WORK INSTRUCTION
Reproduce word for word every line from the one containing "Open the plugin pin connections editor" to the final line of the data below; omit the pictures.

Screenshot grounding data

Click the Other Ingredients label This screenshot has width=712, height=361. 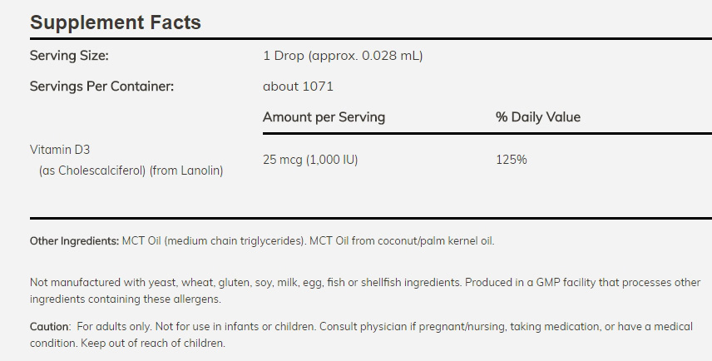pyautogui.click(x=75, y=240)
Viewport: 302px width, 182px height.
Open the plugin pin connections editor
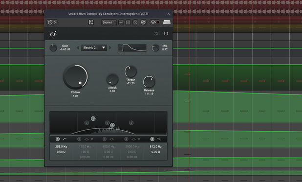(91, 23)
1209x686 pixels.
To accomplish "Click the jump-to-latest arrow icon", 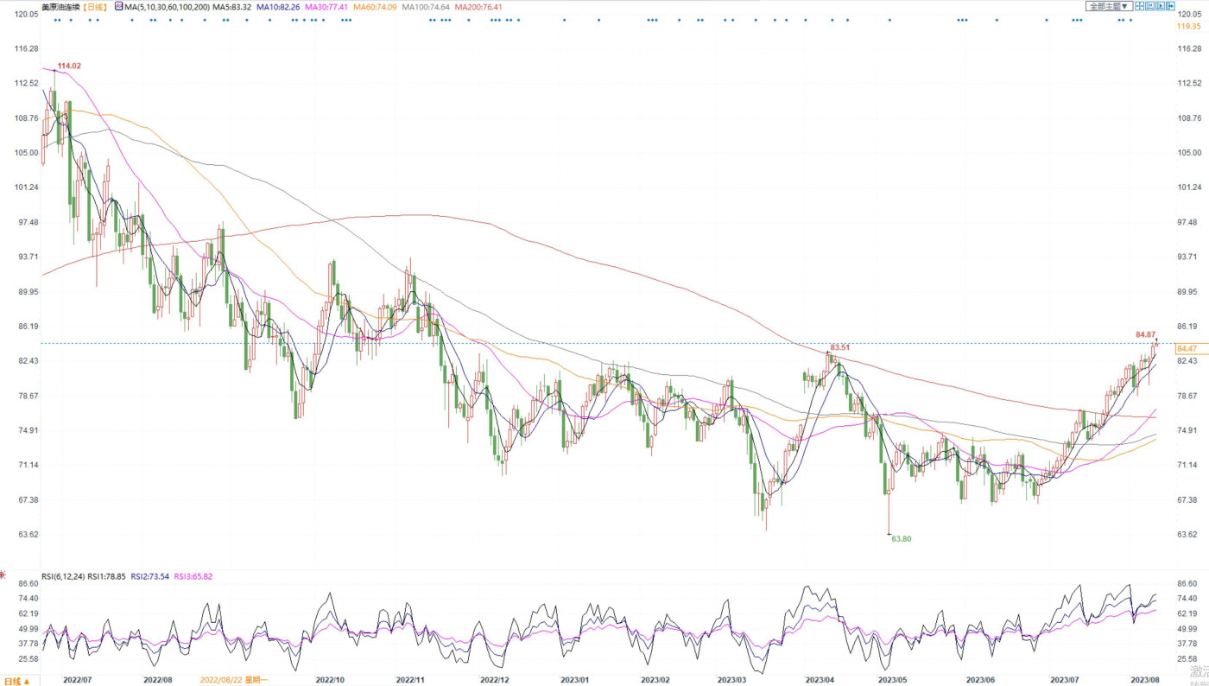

EXPECTED OUTPUT
Open the plugin pin connections editor
(91, 23)
1209x686 pixels.
To accomplish "Click the jump-to-latest arrow icon", 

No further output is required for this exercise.